• [WHAT IS NEEDED]
Reproduce the records that follow exactly as they appear.

• [EXERCISE INPUTS]
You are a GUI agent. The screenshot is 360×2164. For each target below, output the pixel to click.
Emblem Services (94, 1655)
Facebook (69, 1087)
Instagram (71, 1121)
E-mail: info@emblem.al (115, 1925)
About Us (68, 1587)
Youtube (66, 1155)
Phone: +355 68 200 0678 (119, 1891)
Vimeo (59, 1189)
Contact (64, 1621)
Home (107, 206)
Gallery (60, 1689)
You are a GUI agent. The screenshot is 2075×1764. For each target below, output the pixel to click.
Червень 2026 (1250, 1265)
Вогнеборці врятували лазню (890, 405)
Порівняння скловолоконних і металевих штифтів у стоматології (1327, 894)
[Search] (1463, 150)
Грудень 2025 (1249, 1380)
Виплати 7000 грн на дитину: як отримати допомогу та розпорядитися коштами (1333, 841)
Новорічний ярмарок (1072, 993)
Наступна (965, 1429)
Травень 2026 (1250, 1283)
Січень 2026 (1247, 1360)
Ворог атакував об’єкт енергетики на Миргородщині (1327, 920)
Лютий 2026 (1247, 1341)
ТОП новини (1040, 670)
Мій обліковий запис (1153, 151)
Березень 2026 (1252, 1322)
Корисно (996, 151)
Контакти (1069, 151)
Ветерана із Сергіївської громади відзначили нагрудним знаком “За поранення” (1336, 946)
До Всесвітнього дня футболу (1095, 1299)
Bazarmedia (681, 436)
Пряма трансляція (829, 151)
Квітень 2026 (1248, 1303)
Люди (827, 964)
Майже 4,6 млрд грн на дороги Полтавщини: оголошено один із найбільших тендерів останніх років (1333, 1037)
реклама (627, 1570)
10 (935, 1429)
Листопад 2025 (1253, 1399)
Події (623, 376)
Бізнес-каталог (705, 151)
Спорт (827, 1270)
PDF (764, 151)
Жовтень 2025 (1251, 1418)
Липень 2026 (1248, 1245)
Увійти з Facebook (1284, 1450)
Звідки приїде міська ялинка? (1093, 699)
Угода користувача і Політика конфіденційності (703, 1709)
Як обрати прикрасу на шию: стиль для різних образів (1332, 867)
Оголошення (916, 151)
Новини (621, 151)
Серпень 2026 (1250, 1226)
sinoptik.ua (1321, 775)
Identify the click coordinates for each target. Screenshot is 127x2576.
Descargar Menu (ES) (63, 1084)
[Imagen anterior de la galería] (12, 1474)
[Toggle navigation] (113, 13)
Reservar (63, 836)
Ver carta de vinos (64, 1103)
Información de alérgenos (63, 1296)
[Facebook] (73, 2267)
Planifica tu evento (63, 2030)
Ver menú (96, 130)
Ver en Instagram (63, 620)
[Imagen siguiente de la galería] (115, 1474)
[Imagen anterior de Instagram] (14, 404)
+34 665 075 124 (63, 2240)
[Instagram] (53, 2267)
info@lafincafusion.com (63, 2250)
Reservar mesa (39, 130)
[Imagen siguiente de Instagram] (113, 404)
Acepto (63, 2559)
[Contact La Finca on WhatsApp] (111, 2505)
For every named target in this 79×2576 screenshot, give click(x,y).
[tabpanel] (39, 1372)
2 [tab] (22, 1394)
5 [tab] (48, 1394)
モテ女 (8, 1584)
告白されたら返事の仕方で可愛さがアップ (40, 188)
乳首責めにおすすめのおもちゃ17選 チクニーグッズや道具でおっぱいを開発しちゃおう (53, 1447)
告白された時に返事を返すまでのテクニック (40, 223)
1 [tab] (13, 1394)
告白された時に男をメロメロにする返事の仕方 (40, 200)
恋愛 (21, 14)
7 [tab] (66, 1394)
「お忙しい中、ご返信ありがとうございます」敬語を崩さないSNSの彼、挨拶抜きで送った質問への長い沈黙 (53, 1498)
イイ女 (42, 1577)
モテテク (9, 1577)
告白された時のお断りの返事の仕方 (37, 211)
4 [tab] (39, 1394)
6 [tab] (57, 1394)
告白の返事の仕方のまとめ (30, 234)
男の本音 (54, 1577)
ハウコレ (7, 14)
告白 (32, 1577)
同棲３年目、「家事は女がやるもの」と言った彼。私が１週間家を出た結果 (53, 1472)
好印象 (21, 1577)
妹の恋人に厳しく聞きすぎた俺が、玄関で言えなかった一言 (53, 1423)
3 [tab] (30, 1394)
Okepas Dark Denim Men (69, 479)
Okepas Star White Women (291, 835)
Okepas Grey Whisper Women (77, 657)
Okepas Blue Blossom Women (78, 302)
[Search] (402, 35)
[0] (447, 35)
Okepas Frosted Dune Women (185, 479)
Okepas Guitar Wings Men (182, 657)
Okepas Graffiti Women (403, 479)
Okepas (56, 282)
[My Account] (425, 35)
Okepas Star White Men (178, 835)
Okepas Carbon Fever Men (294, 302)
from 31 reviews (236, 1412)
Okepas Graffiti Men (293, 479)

• [RESPONSE]
You are a GUI agent. The screenshot is 360×2164. For each target below, output the pixel to click.
Emblem Services (94, 1655)
Facebook (69, 1087)
Instagram (71, 1121)
E-mail: info@emblem.al (115, 1925)
About Us (68, 1587)
Youtube (66, 1155)
Phone: +355 68 200 0678 (119, 1891)
Vimeo (59, 1189)
Contact (64, 1621)
Home (107, 206)
Gallery (60, 1689)
You are a GUI agent. The screenshot is 2075×1764. For each target below, output the pixel to click.
Червень 2026 (1250, 1265)
Вогнеборці врятували лазню (890, 405)
Порівняння скловолоконних і металевих штифтів у стоматології (1327, 894)
[Search] (1463, 150)
Грудень 2025 (1249, 1380)
Виплати 7000 грн на дитину: як отримати допомогу та розпорядитися коштами (1333, 841)
Новорічний ярмарок (1072, 993)
Наступна (965, 1429)
Травень 2026 (1250, 1283)
Січень 2026 (1247, 1360)
Ворог атакував об’єкт енергетики на Миргородщині (1327, 920)
Лютий 2026 (1247, 1341)
ТОП новини (1040, 670)
Мій обліковий запис (1153, 151)
Березень 2026 (1252, 1322)
Корисно (996, 151)
Контакти (1069, 151)
Ветерана із Сергіївської громади відзначили нагрудним знаком “За поранення” (1336, 946)
До Всесвітнього дня футболу (1095, 1299)
Bazarmedia (681, 436)
Пряма трансляція (829, 151)
Квітень 2026 (1248, 1303)
Люди (827, 964)
Майже 4,6 млрд грн на дороги Полтавщини: оголошено один із найбільших тендерів останніх років (1333, 1037)
реклама (627, 1570)
10 (935, 1429)
Листопад 2025 (1253, 1399)
Події (623, 376)
Бізнес-каталог (705, 151)
Спорт (827, 1270)
PDF (764, 151)
Жовтень 2025 (1251, 1418)
Липень 2026 (1248, 1245)
Увійти з Facebook (1284, 1450)
Звідки приїде міська ялинка? (1093, 699)
Угода користувача і Політика конфіденційності (703, 1709)
Як обрати прикрасу на шию: стиль для різних образів (1332, 867)
Оголошення (916, 151)
Новини (621, 151)
Серпень 2026 (1250, 1226)
sinoptik.ua (1321, 775)
Identify the click coordinates for each target. Screenshot is 127x2576.
Descargar Menu (ES) (63, 1084)
[Imagen anterior de la galería] (12, 1474)
[Toggle navigation] (113, 13)
Reservar (63, 836)
Ver carta de vinos (64, 1103)
Información de alérgenos (63, 1296)
[Facebook] (73, 2267)
Planifica tu evento (63, 2030)
Ver menú (96, 130)
Ver en Instagram (63, 620)
[Imagen siguiente de la galería] (115, 1474)
[Imagen anterior de Instagram] (14, 404)
+34 665 075 124 (63, 2240)
[Instagram] (53, 2267)
info@lafincafusion.com (63, 2250)
Reservar mesa (39, 130)
[Imagen siguiente de Instagram] (113, 404)
Acepto (63, 2559)
[Contact La Finca on WhatsApp] (111, 2505)
For every named target in this 79×2576 screenshot, give click(x,y).
[tabpanel] (39, 1372)
2 [tab] (22, 1394)
5 [tab] (48, 1394)
モテ女 (8, 1584)
告白されたら返事の仕方で可愛さがアップ (40, 188)
乳首責めにおすすめのおもちゃ17選 チクニーグッズや道具でおっぱいを開発しちゃおう (53, 1447)
告白された時に返事を返すまでのテクニック (40, 223)
1 [tab] (13, 1394)
告白された時に男をメロメロにする返事の仕方 (40, 200)
恋愛 (21, 14)
7 [tab] (66, 1394)
「お忙しい中、ご返信ありがとうございます」敬語を崩さないSNSの彼、挨拶抜きで送った質問への長い沈黙 (53, 1498)
イイ女 (42, 1577)
モテテク (9, 1577)
告白された時のお断りの返事の仕方 (37, 211)
4 [tab] (39, 1394)
6 [tab] (57, 1394)
告白の返事の仕方のまとめ (30, 234)
男の本音 (54, 1577)
ハウコレ (7, 14)
告白 (32, 1577)
同棲３年目、「家事は女がやるもの」と言った彼。私が１週間家を出た結果 (53, 1472)
好印象 (21, 1577)
妹の恋人に厳しく聞きすぎた俺が、玄関で言えなかった一言 (53, 1423)
3 [tab] (30, 1394)
Okepas Dark Denim Men (69, 479)
Okepas Star White Women (291, 835)
Okepas Grey Whisper Women (77, 657)
Okepas Blue Blossom Women (78, 302)
[Search] (402, 35)
[0] (447, 35)
Okepas Frosted Dune Women (185, 479)
Okepas Guitar Wings Men (182, 657)
Okepas Graffiti Women (403, 479)
Okepas (56, 282)
[My Account] (425, 35)
Okepas Star White Men (178, 835)
Okepas Carbon Fever Men (294, 302)
from 31 reviews (236, 1412)
Okepas Graffiti Men (293, 479)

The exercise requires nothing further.